Import a small French PLS dictionary

I want to import a small French PLS dictionary into simon. I have created this lexicon on my own, it contains some errors. But that doesn’t matter because I just want to demonstrate the import process.

french

1. The lexicon has the name french-pronunciation-20090829.xml.
2. Encoding is UTF-8 for optimal compatibility.
3. License is GPL. This small prototype lexicon can be expanded without license problems.
4. Alphabet is IPA. simon is capable to import lexicons that are stored in that format. Of course, it has to be tested with other languages than German. This is what I want to do right now with the French language.
5. The XML language tag marks the lexicon as French. The lexicon contains one word that isn’t in French but in English. I have marked that word with a special XML tag. Probably, it won’t work. But I want to see what will happen.
6. Click the Import Dictionary button.
7. The target will be the active dictionary. Maybe I will be able to use this dictionary in conjunction with sam?

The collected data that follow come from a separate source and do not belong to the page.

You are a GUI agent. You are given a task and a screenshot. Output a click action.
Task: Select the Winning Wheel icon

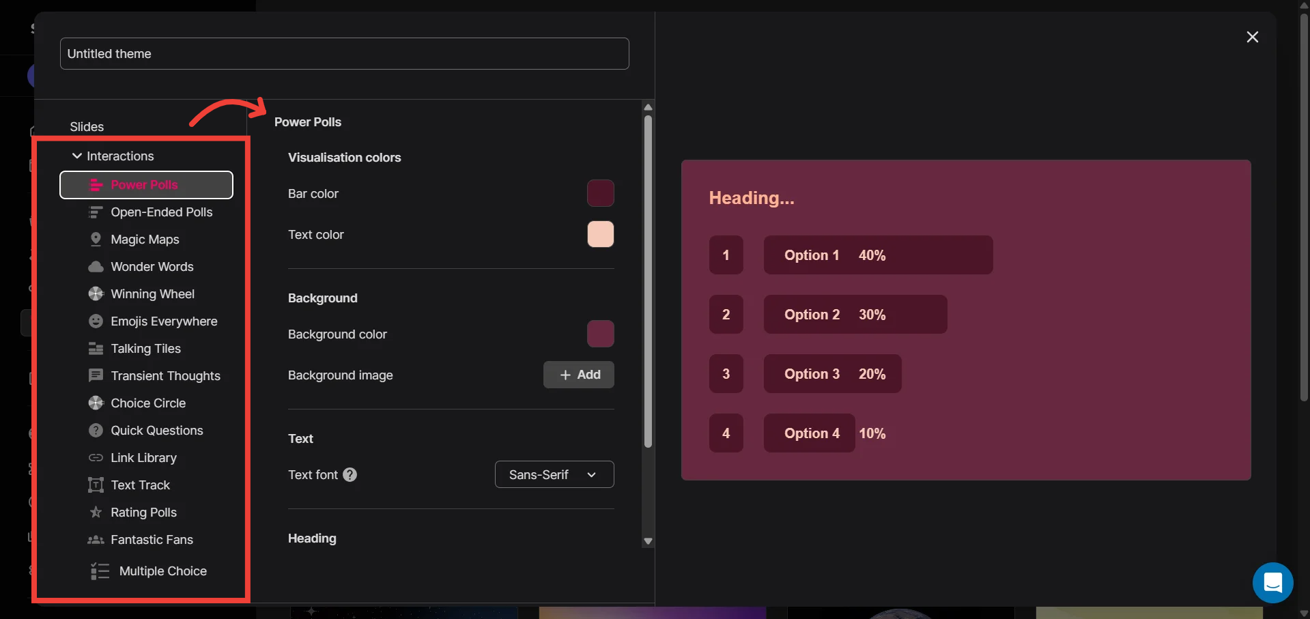point(96,294)
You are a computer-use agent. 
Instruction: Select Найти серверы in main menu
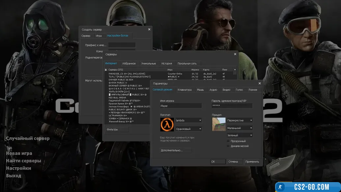pos(23,161)
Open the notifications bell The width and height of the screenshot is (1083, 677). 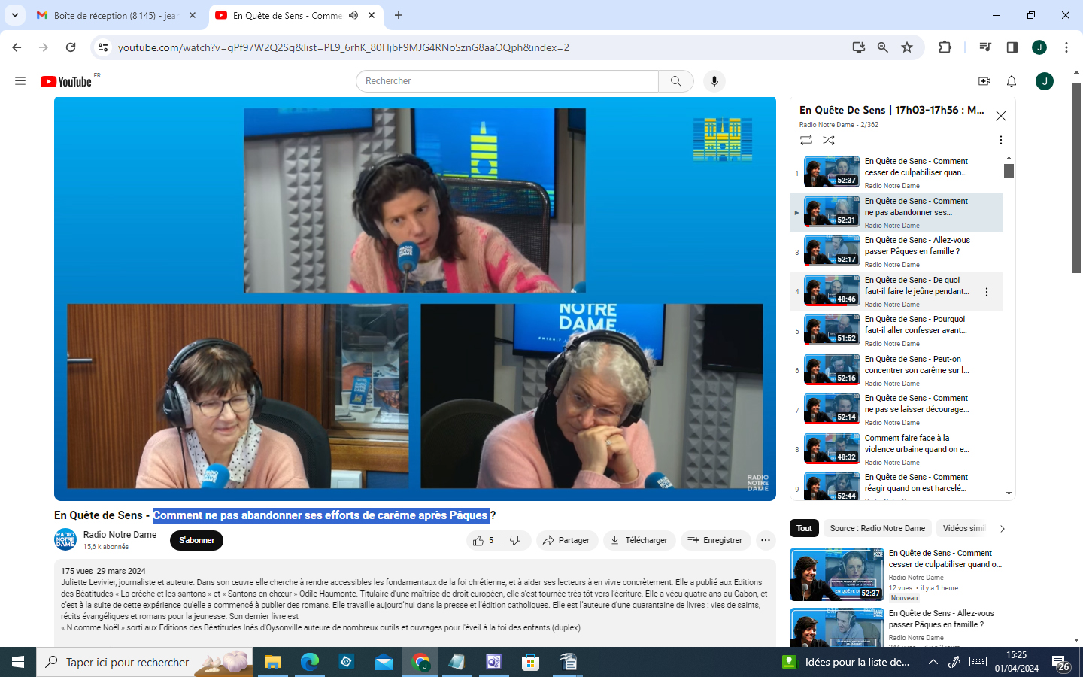[1012, 81]

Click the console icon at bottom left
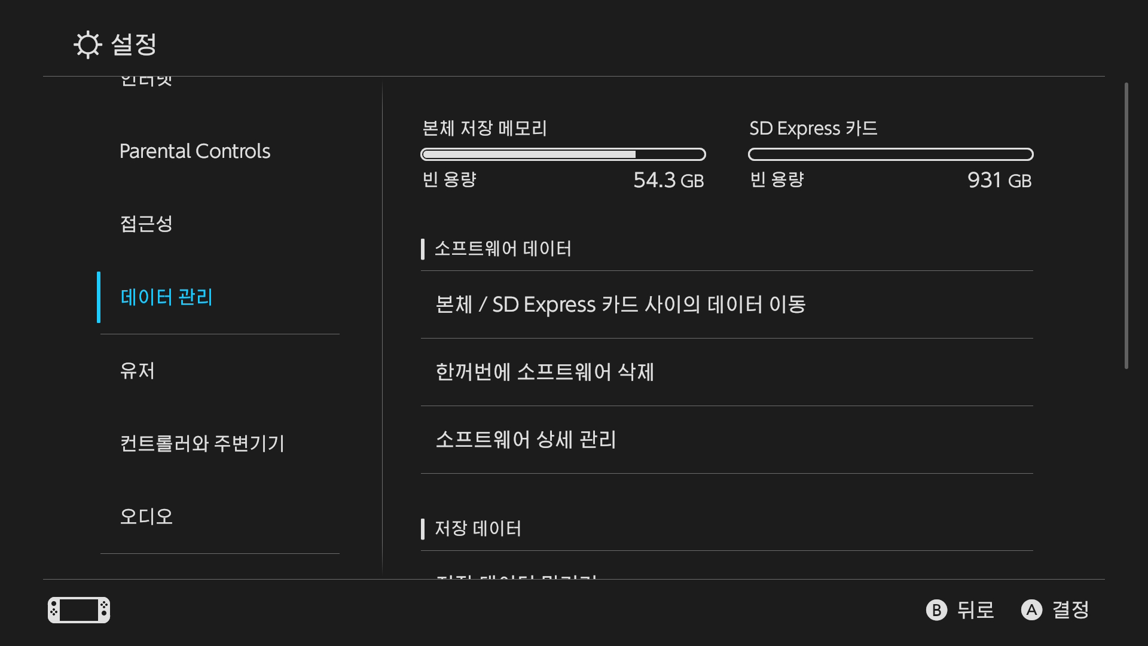[79, 610]
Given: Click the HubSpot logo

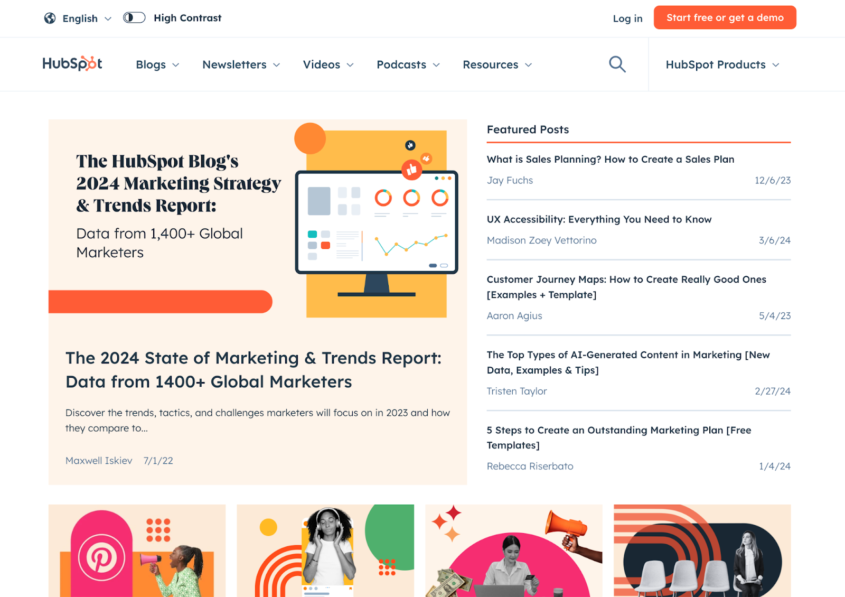Looking at the screenshot, I should click(72, 64).
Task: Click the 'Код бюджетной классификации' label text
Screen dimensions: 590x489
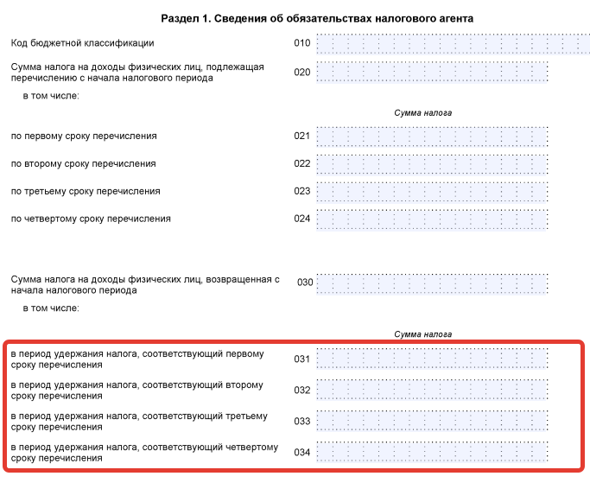Action: tap(82, 43)
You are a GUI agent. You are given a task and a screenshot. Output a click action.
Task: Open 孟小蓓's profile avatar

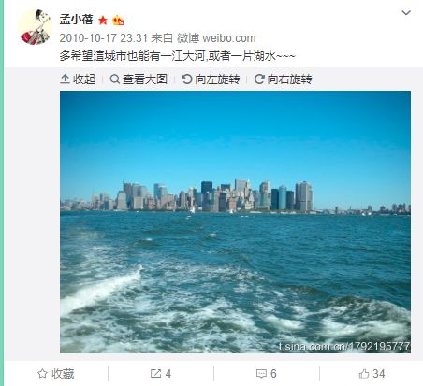coord(35,27)
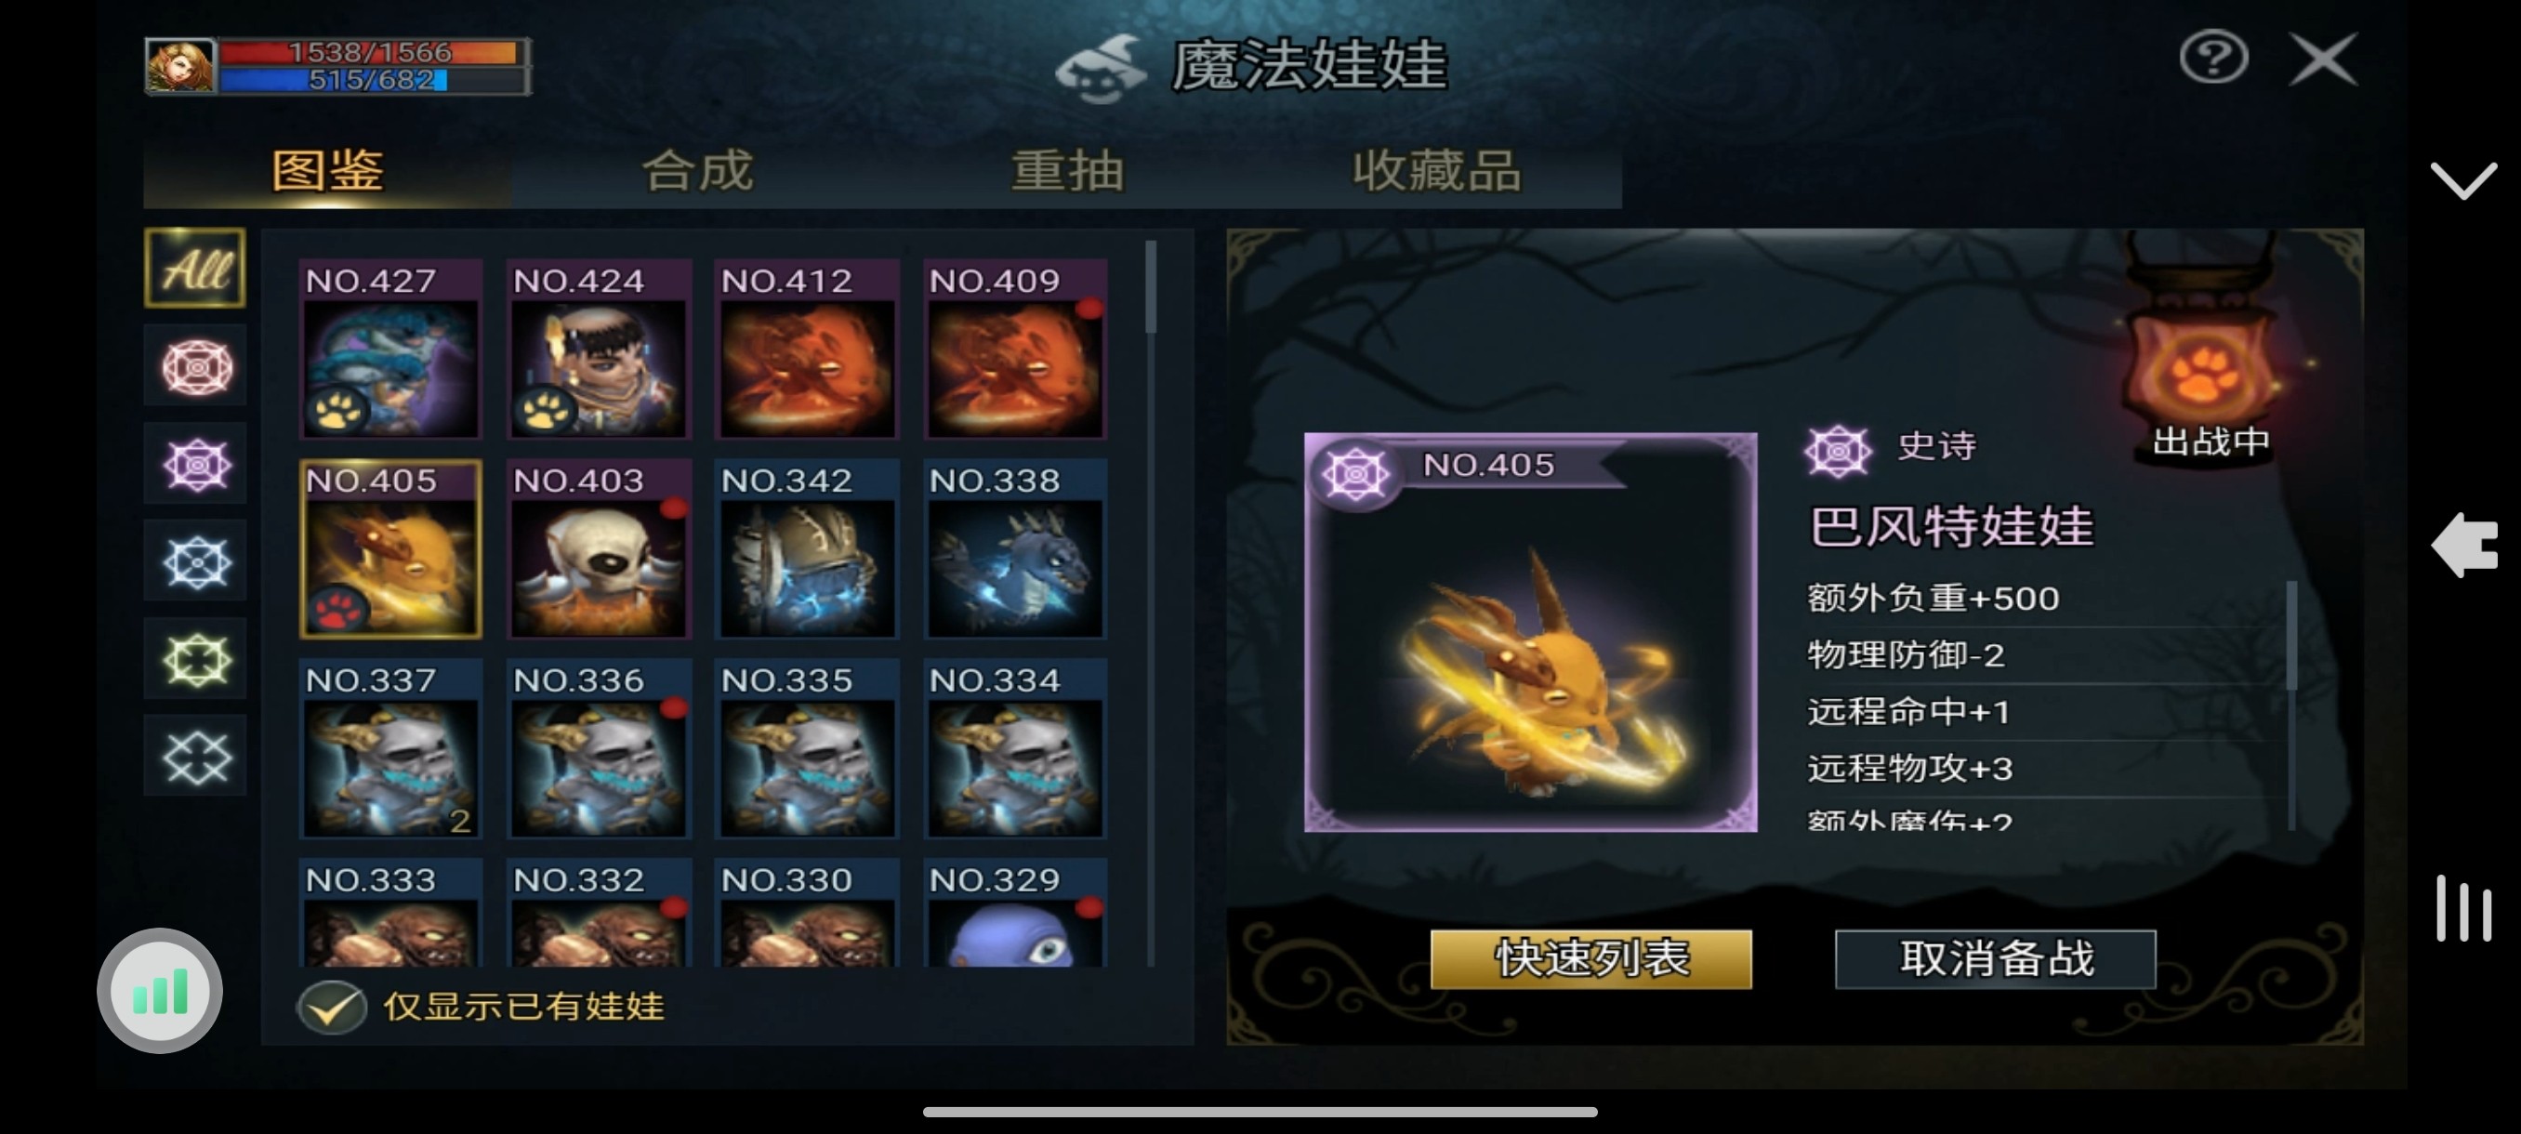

I will see.
8. And now it is time to press the Next > button.

As type of dictionary I select of course PLS lexicon. The path to the lexicon is as follows: /home/liberty/200908/french-pronunciation-20090829.xml The lexicon has been imported. But there aren’t any words. What went wrong? I will make some changes to the XML file (delete the blank lines). I tried again after deleting the blank lines in the XML file, but again: After the import of the French PLS lexicon, I can see nothing.

I will now import the German PLS lexicon from the following location: /home/liberty/200908/voxDE20090209-modified.xml. It worked. Why was it possible to import the German PLS dictionary, but not the French PLS dictionary?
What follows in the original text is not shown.